Home-owners hit out after street is given ‘crime hotspot’ label

SHOCKED residents have hit out after their ‘quiet little cul-de-sac’ was painted as a crime hotspot.

The PoliceUK website, a crime mapping site which went live in January, stated there had been 15 crime or anti-social behaviour incidents on and near Brampton Road during December 2010.

Upset residents contacted their local police officers and were told there was only one police call out to Brampton Road in December and that was to remove a problem man from an address in the street.

Eastbourne officers could find no crime in the street in December and residents were left angry about the misleading Brampton Road figures.

John Edwards, a 48-year-old father-of-two who has lived in Brampton Road for around 10 years, said, “It was just shocking because it is a nice quiet little residential street.

“There are lots of children living in the street and 98 per cent of the residents are homeowners.

“Some people are selling their homes, so it was a worry for them and we are also concerned about our insurance policies.

“I have never witnessed a crime in this street.

“It may be that there are other incidents in the retail park and industrial estate nearby but not in Brampton Road itself.”

The website allows people to search for specific streets and view the crime figures.

The majority of streets are shown on the map but the Gazette understands crimes and incidents which take place in unlisted streets are attributed to the nearest listed street.

Mr Edwards says he believes incidents which take place in the large industrial estate and retail park behind his home are being listed under Brampton Road.

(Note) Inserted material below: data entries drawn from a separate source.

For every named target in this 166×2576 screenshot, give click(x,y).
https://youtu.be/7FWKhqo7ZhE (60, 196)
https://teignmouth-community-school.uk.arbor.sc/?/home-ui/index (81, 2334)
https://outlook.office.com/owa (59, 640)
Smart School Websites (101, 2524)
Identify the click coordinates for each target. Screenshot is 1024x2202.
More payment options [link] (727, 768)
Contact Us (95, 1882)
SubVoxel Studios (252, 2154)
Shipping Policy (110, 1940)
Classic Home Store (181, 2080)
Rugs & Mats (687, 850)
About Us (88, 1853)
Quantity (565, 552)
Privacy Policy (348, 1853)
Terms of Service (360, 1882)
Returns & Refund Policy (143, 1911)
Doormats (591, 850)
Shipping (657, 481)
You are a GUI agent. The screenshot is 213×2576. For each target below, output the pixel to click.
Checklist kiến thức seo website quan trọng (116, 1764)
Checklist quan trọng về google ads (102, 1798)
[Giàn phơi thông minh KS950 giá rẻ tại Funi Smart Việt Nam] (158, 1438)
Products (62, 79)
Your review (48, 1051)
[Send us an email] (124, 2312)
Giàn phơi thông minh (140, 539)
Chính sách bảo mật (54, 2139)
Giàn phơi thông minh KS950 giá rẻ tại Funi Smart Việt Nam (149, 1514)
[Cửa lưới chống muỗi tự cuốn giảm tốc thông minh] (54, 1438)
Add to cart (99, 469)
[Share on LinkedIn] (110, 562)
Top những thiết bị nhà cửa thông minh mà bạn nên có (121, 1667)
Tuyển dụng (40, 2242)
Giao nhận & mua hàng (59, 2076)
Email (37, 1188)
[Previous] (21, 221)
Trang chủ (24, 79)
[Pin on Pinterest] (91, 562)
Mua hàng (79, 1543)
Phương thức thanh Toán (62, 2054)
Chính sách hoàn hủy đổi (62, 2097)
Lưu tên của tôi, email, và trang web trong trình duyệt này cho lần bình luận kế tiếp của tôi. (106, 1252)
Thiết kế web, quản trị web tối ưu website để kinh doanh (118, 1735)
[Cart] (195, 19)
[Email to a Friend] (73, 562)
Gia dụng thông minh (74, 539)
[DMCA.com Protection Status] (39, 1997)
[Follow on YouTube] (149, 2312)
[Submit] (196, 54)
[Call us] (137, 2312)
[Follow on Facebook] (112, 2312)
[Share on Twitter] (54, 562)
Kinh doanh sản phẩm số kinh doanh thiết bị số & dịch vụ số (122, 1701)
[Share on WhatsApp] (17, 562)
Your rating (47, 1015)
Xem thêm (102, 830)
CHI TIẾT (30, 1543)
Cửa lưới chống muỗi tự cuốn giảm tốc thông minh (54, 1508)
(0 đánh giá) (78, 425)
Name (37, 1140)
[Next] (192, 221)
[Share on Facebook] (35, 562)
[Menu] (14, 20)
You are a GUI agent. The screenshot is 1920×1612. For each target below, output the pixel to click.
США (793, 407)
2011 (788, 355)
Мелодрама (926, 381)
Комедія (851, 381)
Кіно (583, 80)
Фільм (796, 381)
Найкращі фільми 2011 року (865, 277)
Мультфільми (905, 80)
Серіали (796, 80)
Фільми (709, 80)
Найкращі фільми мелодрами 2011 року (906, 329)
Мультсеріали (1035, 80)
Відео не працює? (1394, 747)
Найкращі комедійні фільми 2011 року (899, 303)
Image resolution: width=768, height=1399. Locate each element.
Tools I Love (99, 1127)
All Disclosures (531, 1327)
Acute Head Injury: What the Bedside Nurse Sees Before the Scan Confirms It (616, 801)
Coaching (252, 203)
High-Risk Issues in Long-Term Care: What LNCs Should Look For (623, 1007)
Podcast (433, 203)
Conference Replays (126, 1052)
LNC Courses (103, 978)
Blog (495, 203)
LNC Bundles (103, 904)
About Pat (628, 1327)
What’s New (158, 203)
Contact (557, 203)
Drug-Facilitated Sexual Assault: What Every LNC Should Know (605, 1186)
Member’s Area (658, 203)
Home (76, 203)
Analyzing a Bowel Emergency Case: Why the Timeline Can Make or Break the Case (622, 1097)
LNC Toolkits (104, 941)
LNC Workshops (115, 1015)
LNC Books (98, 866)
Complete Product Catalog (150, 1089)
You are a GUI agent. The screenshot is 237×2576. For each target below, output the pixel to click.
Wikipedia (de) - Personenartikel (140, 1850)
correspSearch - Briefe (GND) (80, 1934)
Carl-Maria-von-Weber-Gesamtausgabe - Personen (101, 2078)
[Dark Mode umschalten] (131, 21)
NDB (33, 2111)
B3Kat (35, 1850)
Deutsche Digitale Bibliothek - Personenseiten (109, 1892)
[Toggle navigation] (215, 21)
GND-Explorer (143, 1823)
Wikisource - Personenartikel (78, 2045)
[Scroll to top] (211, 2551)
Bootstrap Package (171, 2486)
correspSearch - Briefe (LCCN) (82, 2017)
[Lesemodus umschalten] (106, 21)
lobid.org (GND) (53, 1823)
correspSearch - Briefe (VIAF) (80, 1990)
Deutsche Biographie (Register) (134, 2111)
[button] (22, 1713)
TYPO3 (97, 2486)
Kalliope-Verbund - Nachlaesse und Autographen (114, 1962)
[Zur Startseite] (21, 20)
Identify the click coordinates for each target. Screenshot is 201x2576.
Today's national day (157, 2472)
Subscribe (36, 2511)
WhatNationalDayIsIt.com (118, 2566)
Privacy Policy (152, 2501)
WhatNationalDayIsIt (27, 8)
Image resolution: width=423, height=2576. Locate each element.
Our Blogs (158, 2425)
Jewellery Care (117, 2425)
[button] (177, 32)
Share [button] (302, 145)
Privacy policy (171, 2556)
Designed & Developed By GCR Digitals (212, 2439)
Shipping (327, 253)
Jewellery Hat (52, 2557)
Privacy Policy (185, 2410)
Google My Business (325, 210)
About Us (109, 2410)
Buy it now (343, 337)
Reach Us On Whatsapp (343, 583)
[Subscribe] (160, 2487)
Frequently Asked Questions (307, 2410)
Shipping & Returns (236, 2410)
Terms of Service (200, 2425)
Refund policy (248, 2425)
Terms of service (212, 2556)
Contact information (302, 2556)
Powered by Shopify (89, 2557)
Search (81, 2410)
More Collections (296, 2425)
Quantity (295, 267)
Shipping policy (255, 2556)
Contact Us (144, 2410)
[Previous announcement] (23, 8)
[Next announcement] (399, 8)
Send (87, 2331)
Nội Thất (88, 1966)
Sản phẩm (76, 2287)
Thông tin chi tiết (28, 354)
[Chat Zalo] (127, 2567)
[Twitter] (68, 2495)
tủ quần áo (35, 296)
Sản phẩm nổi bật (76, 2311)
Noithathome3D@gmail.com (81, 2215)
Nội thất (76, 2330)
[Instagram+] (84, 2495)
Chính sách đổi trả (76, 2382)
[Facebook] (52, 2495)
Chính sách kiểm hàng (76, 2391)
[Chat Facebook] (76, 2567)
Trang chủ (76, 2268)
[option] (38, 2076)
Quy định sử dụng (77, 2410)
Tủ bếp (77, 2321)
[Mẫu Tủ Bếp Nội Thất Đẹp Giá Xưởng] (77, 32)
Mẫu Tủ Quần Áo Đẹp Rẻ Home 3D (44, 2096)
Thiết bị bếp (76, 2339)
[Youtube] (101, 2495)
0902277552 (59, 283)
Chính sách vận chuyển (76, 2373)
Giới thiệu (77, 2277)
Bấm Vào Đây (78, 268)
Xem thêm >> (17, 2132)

A Sussex Police spokesperson said, “The crime mapping system automatically plots crime to the nearest residential street of 12 houses or more, unless different snap-points are manually added.

“We are aware of some problems caused by the way data is presented and have already addressed this issue in a number of places, such as transport hubs and shopping centres, through a manual override.

“District commanders across Sussex have also been asked to identify any other anomalies in their area that can be corrected and we appreciate this specific issue being brought to our attention.”